--- What you have to do ---
Go through the data and report how many lines include the word "Open", giving only the number.

--- Given data ---

________________________

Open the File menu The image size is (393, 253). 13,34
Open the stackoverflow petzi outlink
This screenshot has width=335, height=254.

________________________

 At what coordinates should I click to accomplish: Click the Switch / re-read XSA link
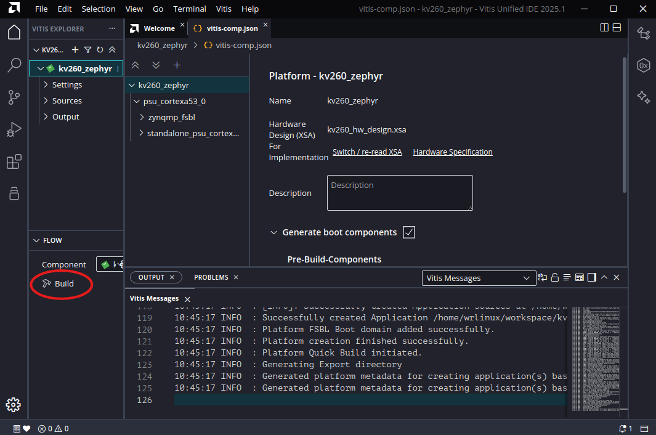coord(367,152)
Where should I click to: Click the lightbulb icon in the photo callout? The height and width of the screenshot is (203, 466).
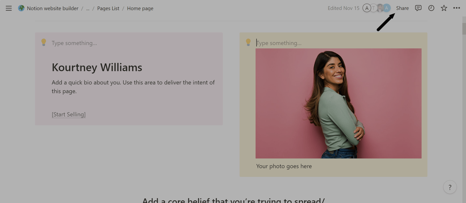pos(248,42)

________________________

--- Exercise output ---
2